Our results suggested that a high number of pregnancies was associated with an elevated prevalence of KOA, which is consistent with previous study results [9, 33, 34]. Women that had more pregnancies tended to have a higher BMI due to postpartum weight retention [35, 36], and elevated BMI was associated with an imbalance of bone and cartilage metabolism [37, 38].

In the present study, oral contraceptives use and obesity showed combined effects on KOA. Oral contraceptives were reported to be associated with venous thromboembolism [39,40,41], and the latter lead to subchondral ischemia and ultimately bone dystrophy. In addition, both oral contraceptives use and obesity were reported to increase plasma total cholesterol and triglyceride levels [42,43,44], and hyperlipidemia might be a potential risk factor for bone and cartilage metabolism disorders [45, 46].

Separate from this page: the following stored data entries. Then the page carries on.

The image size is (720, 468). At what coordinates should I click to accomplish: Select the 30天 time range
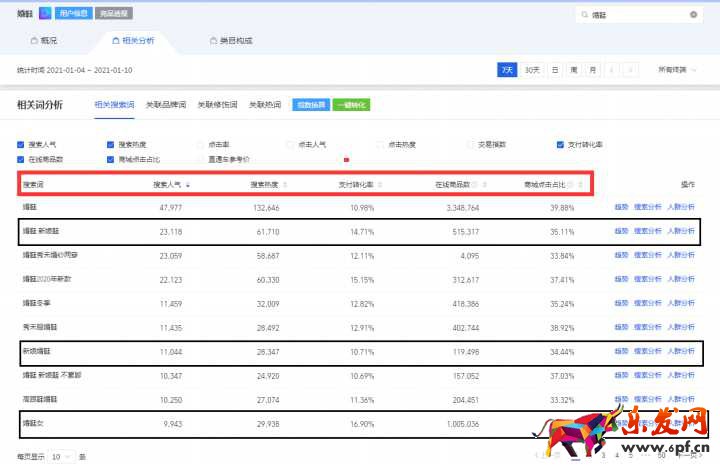click(x=532, y=70)
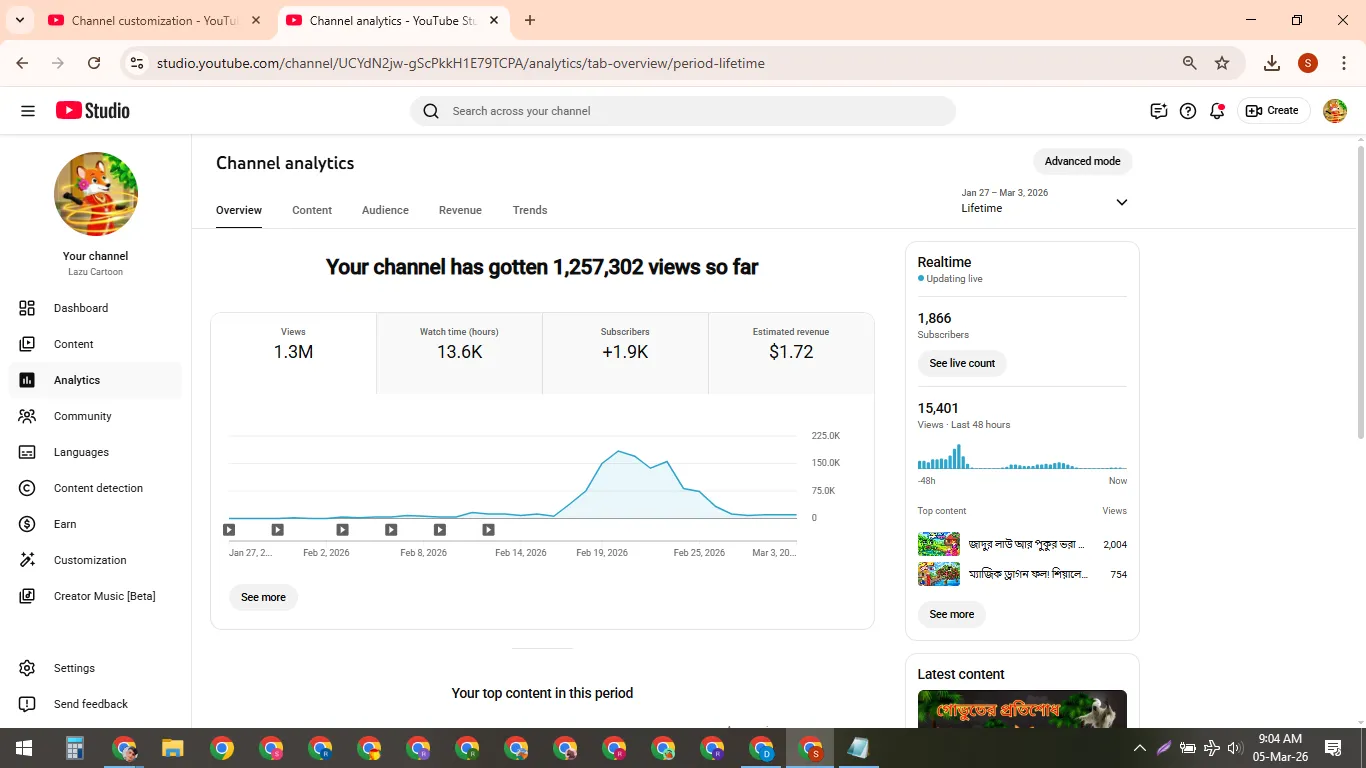The height and width of the screenshot is (768, 1366).
Task: Switch to the Audience tab
Action: coord(385,210)
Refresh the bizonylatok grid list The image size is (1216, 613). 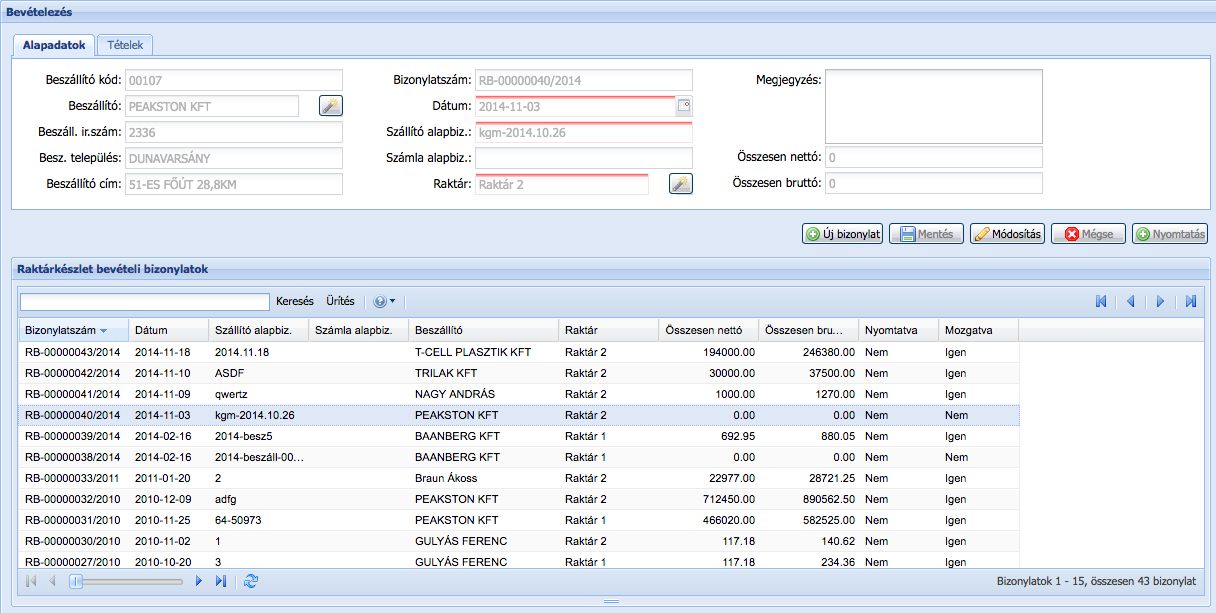[x=250, y=581]
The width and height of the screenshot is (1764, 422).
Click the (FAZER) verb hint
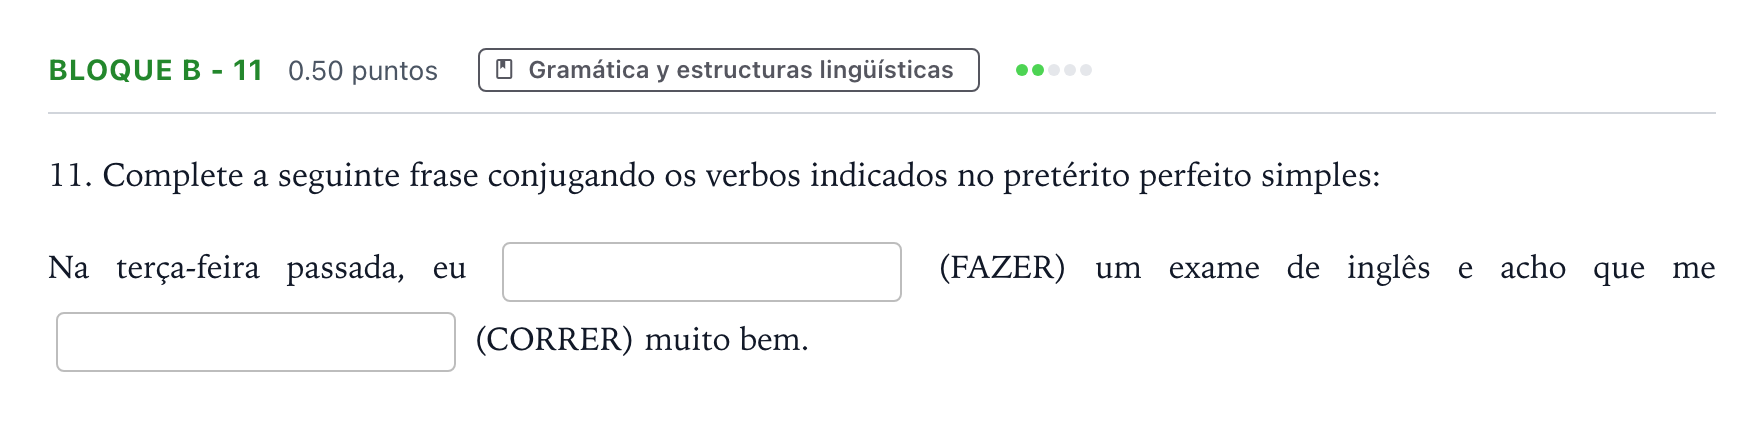click(1002, 268)

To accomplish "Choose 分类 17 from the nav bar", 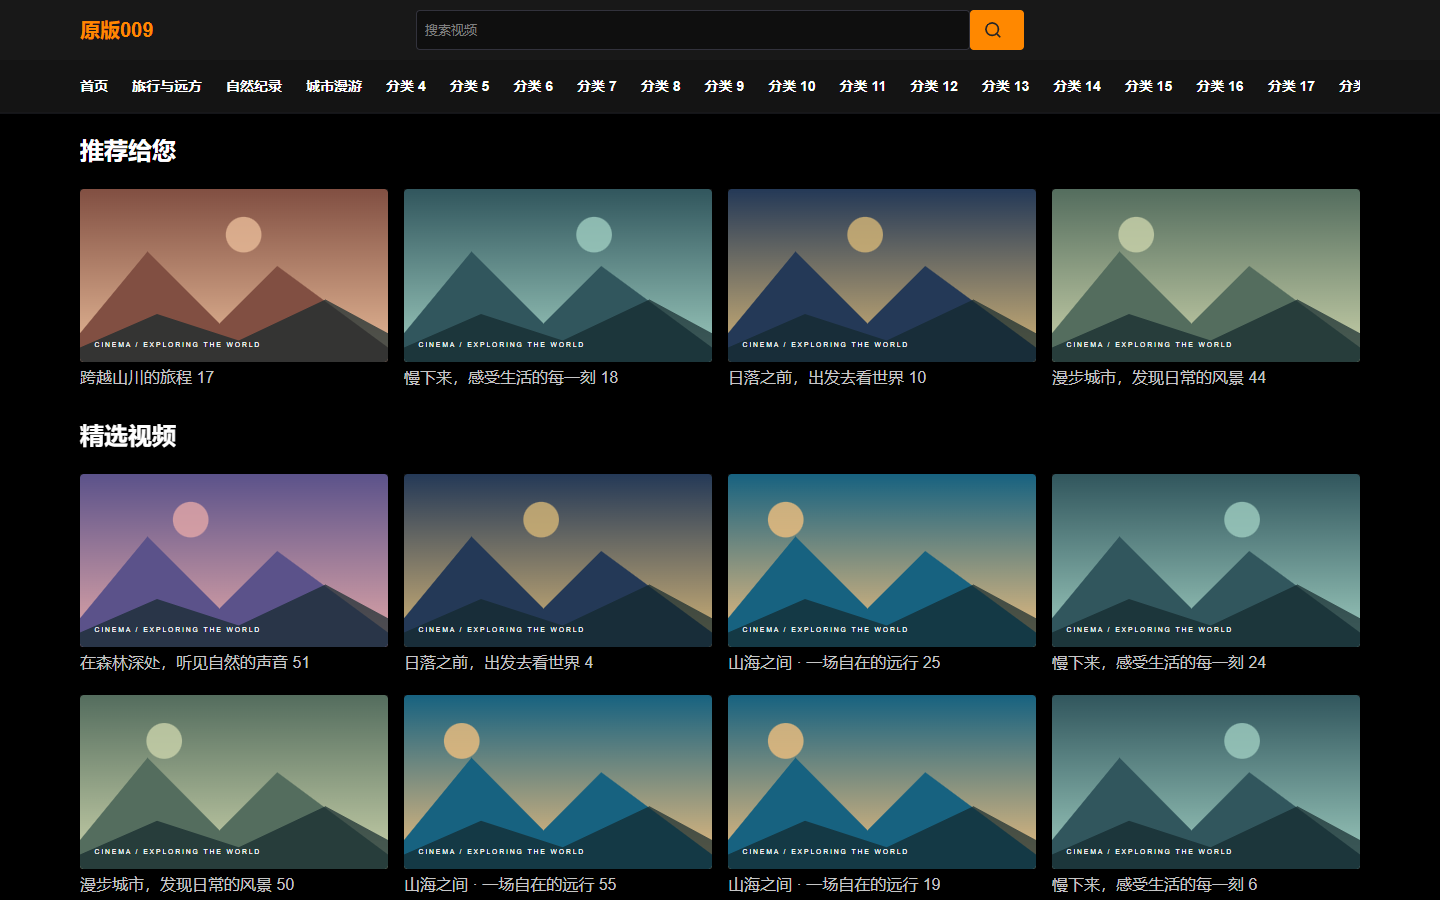I will 1291,86.
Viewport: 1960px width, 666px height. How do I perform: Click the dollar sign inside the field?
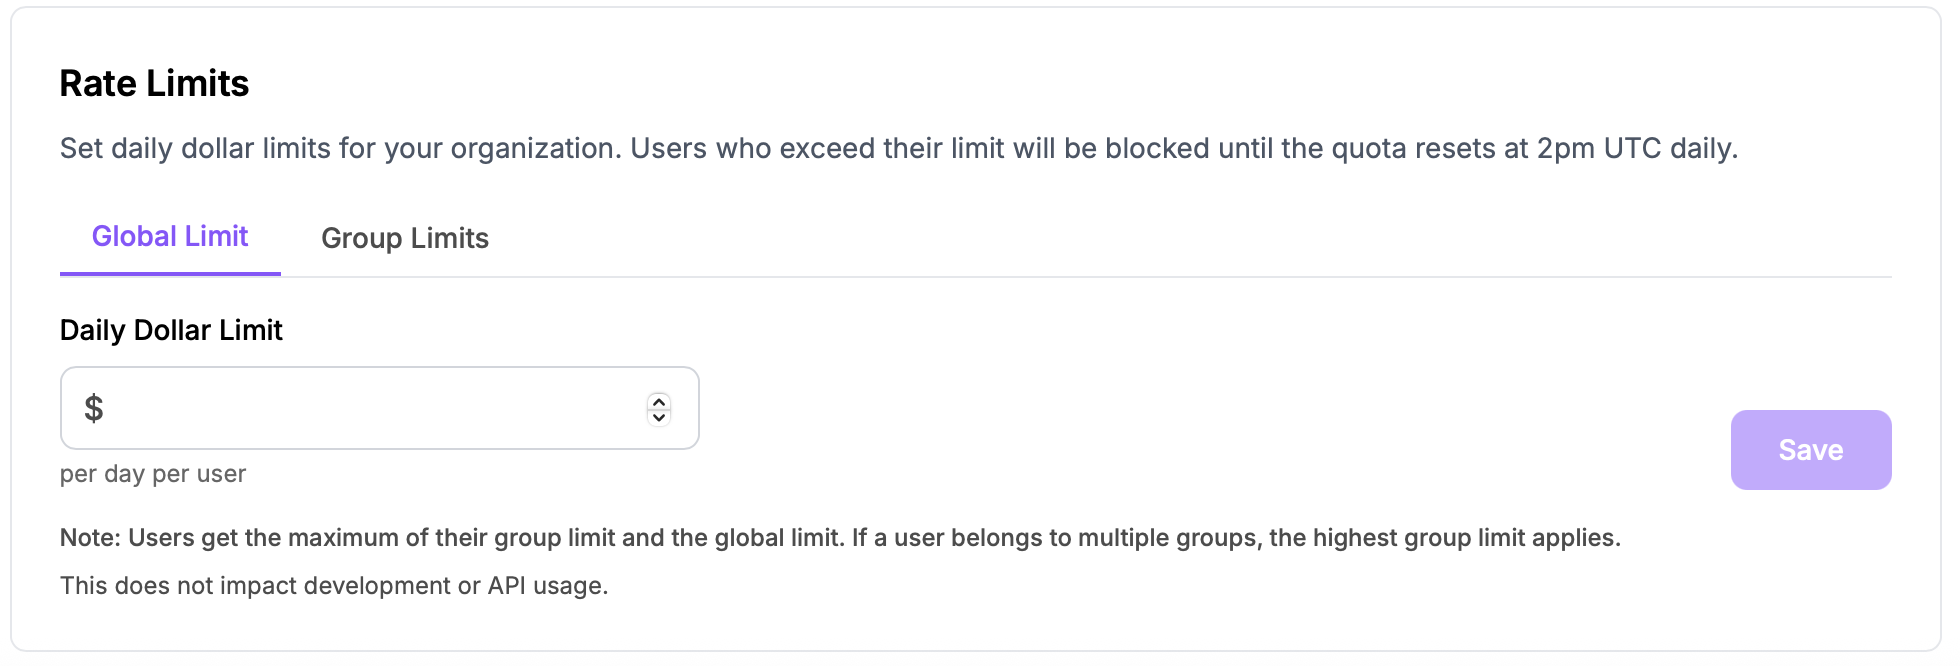point(94,408)
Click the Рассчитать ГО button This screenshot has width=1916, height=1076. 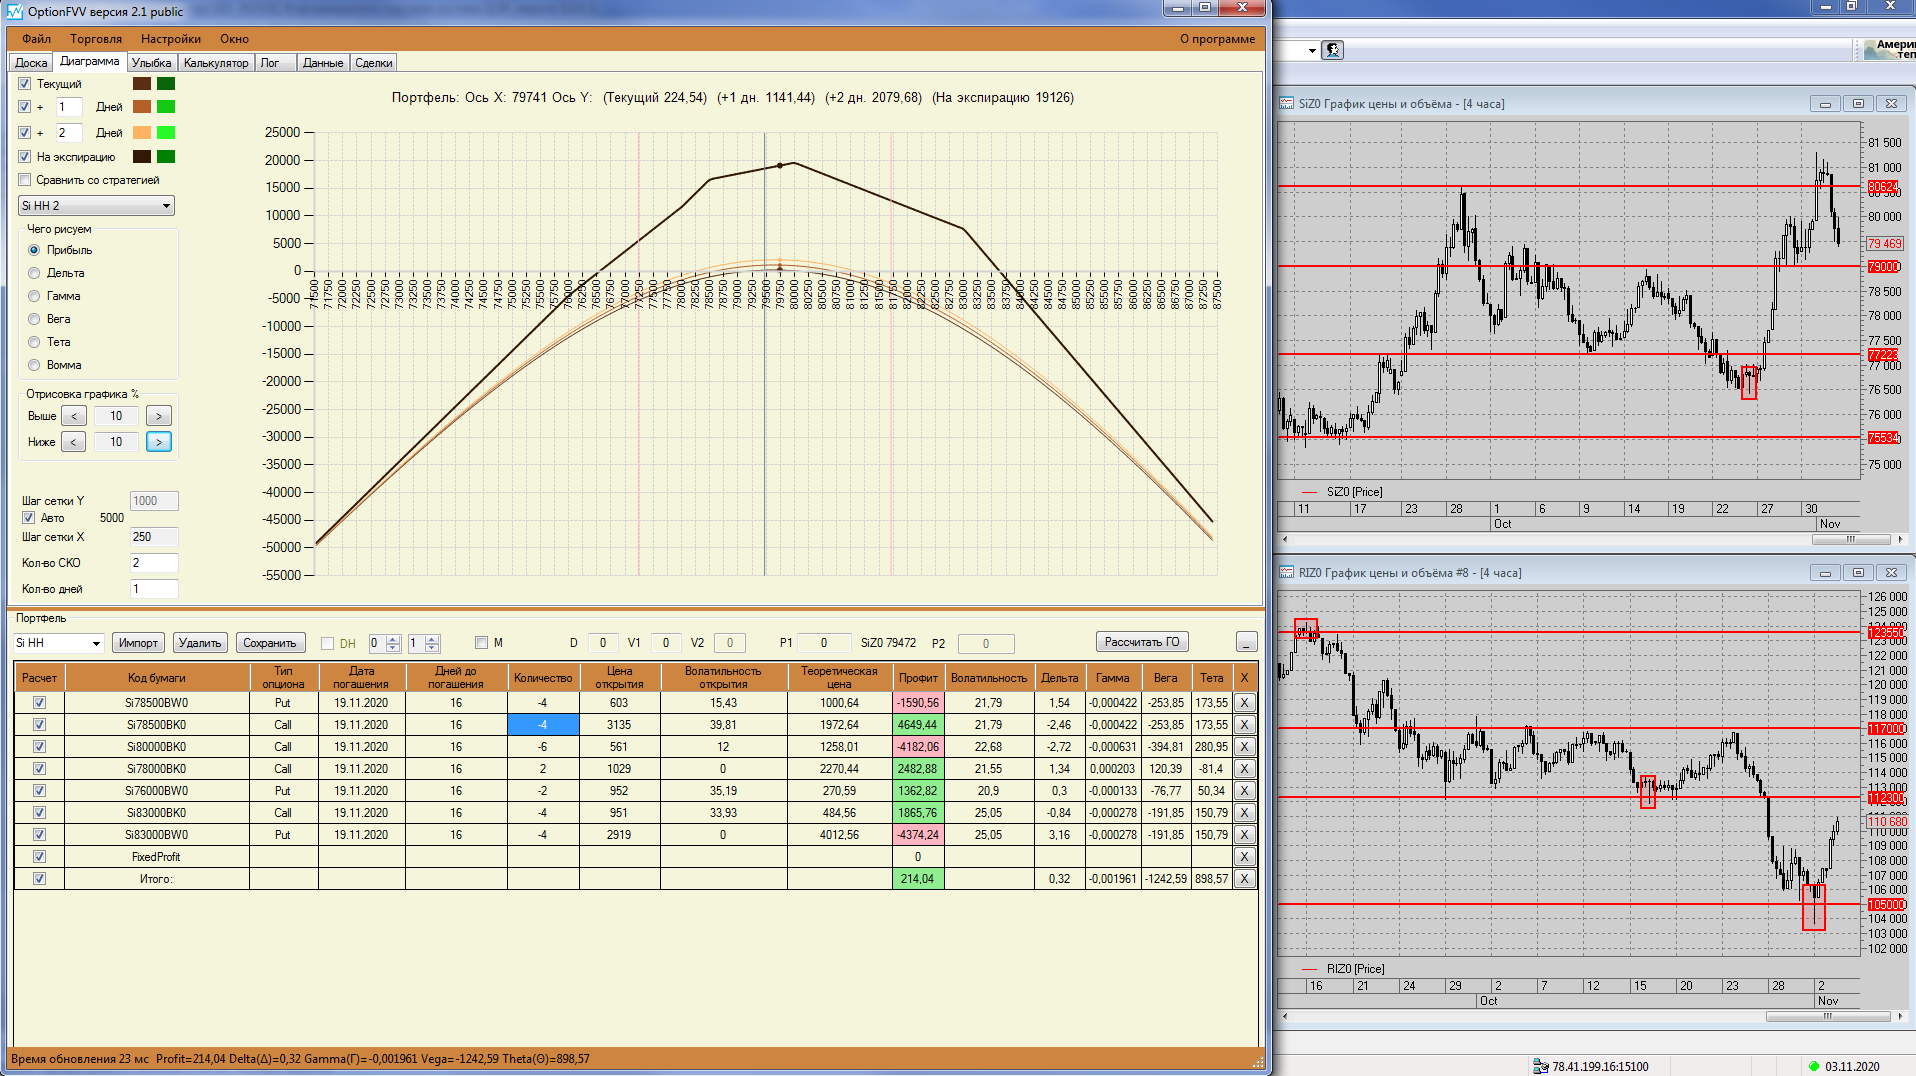(1141, 642)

The strengths of our study include its large sample size, detailed information regarding demographics, reproductive and hormone factors, medical history, and occupational history for each participant, and examinations of knee joints. However, the present study had several limitations. First, we failed to collect data of weight retention for each pregnancy and therefore we could not distinguish the effects of weight retention from pregnancy on KOA from the effect of total body weight change. Second, we were unable to determinate the estrogen levels of each participant and the association between hormone-related factors and KOA is unknown. Third, we did not provide knee X-ray examinations for the participants although all participants could undergo knee X-ray examinations at any time, which the company would pay for, if they experienced knee discomfort. Fourth, we estimated workload based on the job held for the longest duration. Participants might have had different jobs during their years of employment, but the workload during the shorter job durations was not considered.

Conclusions

This study indicated that reproductive and hormone factors, such as a high number of pregnancies, oral contraceptives use, and HT, were associated with an elevated prevalence of knee pain and clinical KOA. In addition, obesity could increase the effects of reproductive and hormone factors on knee pain or clinical KOA among middle-aged and older Chinese women.